──────── RECORDS FOR THE EXERCISE ────────

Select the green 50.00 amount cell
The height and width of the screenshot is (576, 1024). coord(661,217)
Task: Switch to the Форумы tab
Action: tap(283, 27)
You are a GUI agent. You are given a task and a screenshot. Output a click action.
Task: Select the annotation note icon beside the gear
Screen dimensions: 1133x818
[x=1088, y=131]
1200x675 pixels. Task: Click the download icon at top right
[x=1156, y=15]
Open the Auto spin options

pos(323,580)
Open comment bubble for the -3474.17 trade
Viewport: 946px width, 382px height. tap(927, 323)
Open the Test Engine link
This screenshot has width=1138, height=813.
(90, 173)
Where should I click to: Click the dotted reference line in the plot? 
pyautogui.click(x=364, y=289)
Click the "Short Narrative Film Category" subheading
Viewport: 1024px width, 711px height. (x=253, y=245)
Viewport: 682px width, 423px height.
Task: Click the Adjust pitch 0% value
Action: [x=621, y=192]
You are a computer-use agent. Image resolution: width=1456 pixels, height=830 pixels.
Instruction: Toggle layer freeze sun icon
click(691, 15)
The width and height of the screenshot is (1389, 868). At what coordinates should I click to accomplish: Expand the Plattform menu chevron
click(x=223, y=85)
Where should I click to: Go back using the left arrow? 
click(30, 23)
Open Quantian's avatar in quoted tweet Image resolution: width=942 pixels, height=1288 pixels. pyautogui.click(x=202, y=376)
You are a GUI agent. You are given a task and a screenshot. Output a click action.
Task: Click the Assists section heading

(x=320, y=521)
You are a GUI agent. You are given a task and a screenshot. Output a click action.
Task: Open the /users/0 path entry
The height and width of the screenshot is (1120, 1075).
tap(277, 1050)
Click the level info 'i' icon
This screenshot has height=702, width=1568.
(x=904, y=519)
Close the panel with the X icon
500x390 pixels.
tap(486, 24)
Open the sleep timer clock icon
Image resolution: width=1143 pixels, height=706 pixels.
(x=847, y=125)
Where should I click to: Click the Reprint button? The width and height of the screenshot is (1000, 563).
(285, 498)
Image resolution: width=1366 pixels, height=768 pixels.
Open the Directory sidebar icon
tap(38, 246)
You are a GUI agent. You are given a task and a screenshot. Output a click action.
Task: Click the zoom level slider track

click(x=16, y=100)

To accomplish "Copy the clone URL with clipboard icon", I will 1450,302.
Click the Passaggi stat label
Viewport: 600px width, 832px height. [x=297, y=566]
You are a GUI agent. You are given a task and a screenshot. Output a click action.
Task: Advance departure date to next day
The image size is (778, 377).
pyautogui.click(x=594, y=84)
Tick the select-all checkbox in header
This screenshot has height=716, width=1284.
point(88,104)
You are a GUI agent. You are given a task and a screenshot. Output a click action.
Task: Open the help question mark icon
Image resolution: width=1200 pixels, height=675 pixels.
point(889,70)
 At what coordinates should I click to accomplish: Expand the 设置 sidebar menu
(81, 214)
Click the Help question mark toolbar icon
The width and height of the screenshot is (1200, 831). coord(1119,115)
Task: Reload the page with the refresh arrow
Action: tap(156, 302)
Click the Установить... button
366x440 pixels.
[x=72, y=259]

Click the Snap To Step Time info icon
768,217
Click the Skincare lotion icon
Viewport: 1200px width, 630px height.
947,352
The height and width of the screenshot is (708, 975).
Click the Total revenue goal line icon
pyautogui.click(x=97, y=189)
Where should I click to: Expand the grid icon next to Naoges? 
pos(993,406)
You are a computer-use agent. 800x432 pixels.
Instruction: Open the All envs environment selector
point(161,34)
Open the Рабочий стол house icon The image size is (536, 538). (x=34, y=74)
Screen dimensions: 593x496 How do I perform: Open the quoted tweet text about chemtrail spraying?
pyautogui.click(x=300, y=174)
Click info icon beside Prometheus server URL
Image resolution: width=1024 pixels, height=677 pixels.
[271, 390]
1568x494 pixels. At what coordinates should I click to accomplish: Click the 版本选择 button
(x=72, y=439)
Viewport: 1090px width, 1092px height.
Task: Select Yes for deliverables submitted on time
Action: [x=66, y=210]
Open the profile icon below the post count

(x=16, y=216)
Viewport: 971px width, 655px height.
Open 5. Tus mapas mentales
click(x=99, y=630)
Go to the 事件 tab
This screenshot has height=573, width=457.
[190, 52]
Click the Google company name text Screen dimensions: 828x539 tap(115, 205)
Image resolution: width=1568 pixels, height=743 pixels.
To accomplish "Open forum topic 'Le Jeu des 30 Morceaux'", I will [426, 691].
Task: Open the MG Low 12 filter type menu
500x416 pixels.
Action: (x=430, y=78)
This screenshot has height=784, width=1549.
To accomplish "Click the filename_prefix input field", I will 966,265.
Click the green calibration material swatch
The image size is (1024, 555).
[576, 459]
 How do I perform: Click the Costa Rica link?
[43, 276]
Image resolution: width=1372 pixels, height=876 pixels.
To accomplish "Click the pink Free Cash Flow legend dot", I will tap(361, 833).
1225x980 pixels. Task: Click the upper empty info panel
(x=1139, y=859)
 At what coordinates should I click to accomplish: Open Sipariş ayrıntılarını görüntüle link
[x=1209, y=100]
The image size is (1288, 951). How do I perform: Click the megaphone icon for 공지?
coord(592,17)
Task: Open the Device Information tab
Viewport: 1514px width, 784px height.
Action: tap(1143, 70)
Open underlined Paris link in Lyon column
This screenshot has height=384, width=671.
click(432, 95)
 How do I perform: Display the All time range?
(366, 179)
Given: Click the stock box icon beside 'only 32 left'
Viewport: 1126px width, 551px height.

────────

* _PROBLEM TO WORK ON_:
Would you please give all of the records again exactly as they stand?

* _WRITTEN ANSWER_:
Select the green 50.00 amount cell
The height and width of the screenshot is (576, 1024). coord(661,217)
Task: Switch to the Форумы tab
Action: tap(283, 27)
You are a GUI agent. You are given a task and a screenshot. Output a click action.
Task: Select the annotation note icon beside the gear
Screen dimensions: 1133x818
[x=1088, y=131]
1200x675 pixels. Task: Click the download icon at top right
[x=1156, y=15]
Open the Auto spin options

pos(323,580)
Open comment bubble for the -3474.17 trade
Viewport: 946px width, 382px height. tap(927, 323)
Open the Test Engine link
This screenshot has width=1138, height=813.
(90, 173)
Where should I click to: Click the dotted reference line in the plot? 
pyautogui.click(x=364, y=289)
Click the "Short Narrative Film Category" subheading
Viewport: 1024px width, 711px height. (x=253, y=245)
Viewport: 682px width, 423px height.
Task: Click the Adjust pitch 0% value
Action: [x=621, y=192]
You are a computer-use agent. Image resolution: width=1456 pixels, height=830 pixels.
Instruction: Toggle layer freeze sun icon
click(691, 15)
The width and height of the screenshot is (1389, 868). At what coordinates should I click to accomplish: Expand the Plattform menu chevron
click(x=223, y=85)
Where should I click to: Go back using the left arrow? 
click(30, 23)
Open Quantian's avatar in quoted tweet Image resolution: width=942 pixels, height=1288 pixels. pyautogui.click(x=202, y=376)
You are a GUI agent. You are given a task and a screenshot. Output a click action.
Task: Click the Assists section heading

(x=320, y=521)
You are a GUI agent. You are given a task and a screenshot. Output a click action.
Task: Open the /users/0 path entry
The height and width of the screenshot is (1120, 1075).
tap(277, 1050)
Click the level info 'i' icon
This screenshot has height=702, width=1568.
(x=904, y=519)
Close the panel with the X icon
500x390 pixels.
tap(486, 24)
Open the sleep timer clock icon
Image resolution: width=1143 pixels, height=706 pixels.
(x=847, y=125)
Where should I click to: Click the Reprint button? The width and height of the screenshot is (1000, 563).
(285, 498)
Image resolution: width=1366 pixels, height=768 pixels.
Open the Directory sidebar icon
tap(38, 246)
You are a GUI agent. You are given a task and a screenshot. Output a click action.
Task: Click the zoom level slider track

click(x=16, y=100)

To accomplish "Copy the clone URL with clipboard icon", I will 1450,302.
Click the Passaggi stat label
Viewport: 600px width, 832px height. [x=297, y=566]
You are a GUI agent. You are given a task and a screenshot. Output a click action.
Task: Advance departure date to next day
The image size is (778, 377).
pyautogui.click(x=594, y=84)
Tick the select-all checkbox in header
This screenshot has height=716, width=1284.
point(88,104)
You are a GUI agent. You are given a task and a screenshot. Output a click action.
Task: Open the help question mark icon
Image resolution: width=1200 pixels, height=675 pixels.
point(889,70)
 At what coordinates should I click to accomplish: Expand the 设置 sidebar menu
(81, 214)
Click the Help question mark toolbar icon
The width and height of the screenshot is (1200, 831). coord(1119,115)
Task: Reload the page with the refresh arrow
Action: tap(156, 302)
Click the Установить... button
366x440 pixels.
[x=72, y=259]

Click the Snap To Step Time info icon
768,217
Click the Skincare lotion icon
Viewport: 1200px width, 630px height.
947,352
The height and width of the screenshot is (708, 975).
Click the Total revenue goal line icon
pyautogui.click(x=97, y=189)
Where should I click to: Expand the grid icon next to Naoges? 
pos(993,406)
You are a computer-use agent. 800x432 pixels.
Instruction: Open the All envs environment selector
point(161,34)
Open the Рабочий стол house icon The image size is (536, 538). (x=34, y=74)
Screen dimensions: 593x496 How do I perform: Open the quoted tweet text about chemtrail spraying?
pyautogui.click(x=300, y=174)
Click info icon beside Prometheus server URL
Image resolution: width=1024 pixels, height=677 pixels.
[271, 390]
1568x494 pixels. At what coordinates should I click to accomplish: Click the 版本选择 button
(x=72, y=439)
Viewport: 1090px width, 1092px height.
Task: Select Yes for deliverables submitted on time
Action: [x=66, y=210]
Open the profile icon below the post count

(x=16, y=216)
Viewport: 971px width, 655px height.
Open 5. Tus mapas mentales
click(x=99, y=630)
Go to the 事件 tab
This screenshot has height=573, width=457.
[190, 52]
Click the Google company name text Screen dimensions: 828x539 tap(115, 205)
Image resolution: width=1568 pixels, height=743 pixels.
To accomplish "Open forum topic 'Le Jeu des 30 Morceaux'", I will [426, 691].
Task: Open the MG Low 12 filter type menu
500x416 pixels.
Action: (x=430, y=78)
This screenshot has height=784, width=1549.
To accomplish "Click the filename_prefix input field", I will 966,265.
Click the green calibration material swatch
The image size is (1024, 555).
[576, 459]
 How do I perform: Click the Costa Rica link?
[43, 276]
Image resolution: width=1372 pixels, height=876 pixels.
To accomplish "Click the pink Free Cash Flow legend dot", I will tap(361, 833).
1225x980 pixels. Task: Click the upper empty info panel
(x=1139, y=859)
 At what coordinates should I click to accomplish: Open Sipariş ayrıntılarını görüntüle link
[x=1209, y=100]
The image size is (1288, 951). How do I perform: Click the megaphone icon for 공지?
coord(592,17)
Task: Open the Device Information tab
Viewport: 1514px width, 784px height.
Action: tap(1143, 70)
Open underlined Paris link in Lyon column
This screenshot has height=384, width=671.
click(432, 95)
 How do I perform: Display the All time range?
(366, 179)
Given: Click the stock box icon beside 'only 32 left'
Viewport: 1126px width, 551px height.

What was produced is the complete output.